It Was Tweets

Birds flock around the Space Shuttle in 1988, NASA.
Claude helped me work it out. It was swarms gobbling tweets.
A few months ago I realized that I had stuff scattered all over the web and I wanted it in one place, especially in the age of AI grabbing and compressing the world's data into a universal blob. I want my own little brain castle, you know? I want to own my blob.
At the same time LLMs mean that absolutely prohibitive tasks, like converting a 25-year-old messy XML database, or downloading a bunch of newsletters from many different websites and cleaning them up, or setting up HTTPS, or configuring a dev server, or setting up caching, or producing RSS, are far more manageable—you don't need a framework or a CMS. Major efforts are reduced to tasks.

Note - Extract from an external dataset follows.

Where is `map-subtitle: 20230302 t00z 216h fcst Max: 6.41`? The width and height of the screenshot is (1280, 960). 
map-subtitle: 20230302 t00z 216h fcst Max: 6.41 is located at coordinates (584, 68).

I didn’t intend to launch a living blog again. That's a side effect of me trying to build a good hierarchical content manager for my personal archive. In doing so I accidentally built a CMS. That's vibe coding! Once I saw that text box I had to type into it. Then I had to debug it on mobile and make it work when the subway goes underground. And now I have a blog.
Most of my external work is in the Publications section, and within there are my many terrible tweets. Apparently 23 thousand of them—50k if you count replies (I don't post those here, but I leave them in the database).
Wait, I said, could that be a miscount? That's too many tweets. It can't be that many.
And Claude said: “Peak Twitter years (2013-2017) averaged 15-23 tweets/day. That's high but not impossible if you were actively replying and engaging. The count looks legitimate - you just tweeted a lot!”
You little LLM son of a bitch with your exclamation points.
There are maybe 10 thousand other things in this website of Theseus—like blog posts, podcasts, articles, images, photos, and newsletter posts, plus Bluesky. From my point of view I was building a personal archive that knitted together the rich tapestry of my own written, cultural, and corporate output in a way that would be accessible and permanent—eventually I could even move all the code and data into the Internet Archive.
Analyzing the logs offers a different perspective. From the perspective of the modern web, I've smashed open an enormous piñata and dropped 60,000 pieces of candy into the middle of the room, and now every bot is trying to grab every single piece of candy as quickly as possible before anyone else. Doesn't matter what the candy even tastes like. The modern web consists of giant companies jamming their face into your data like Pacino with his mountain of cocaine in Scarface. In this case, it's a whole swarm of tiny Pacinos—a vast range of IPs downloading everything they could, moving across all the tweets, orchestrated by some hidden system. And since I hadn't turned on any kind of limits, they just kept going, slamajamming my database like monkeys with hammers. I have everything well-indexed—so they could get dozens of pages a second. Multiple things or actors grabbing tens of thousands of URLs as fast as they could. Data orcs.
This way you learn. With the help of a bot (probably fed by the same process) I turned on rate-limiting—nothing serious, just enough to keep the site available to humans and slow them down a bit. I made my peace with being spidered decades ago, I just don't want to spend all my time cleaning up. Detente is the only option. You can’t win. It’s a billion nanothieves.
This explains why I'd log into server and every letter I typed required a full second to show up on screen. I've also read that OpenStreetMap is getting similarly swarmed. The ridiculous thing is they make the data entirely open and easy to download. But the nature of data now is smash-and-grab, zero compensation, go, go, go. All you can do is slow them down and protect your little corner.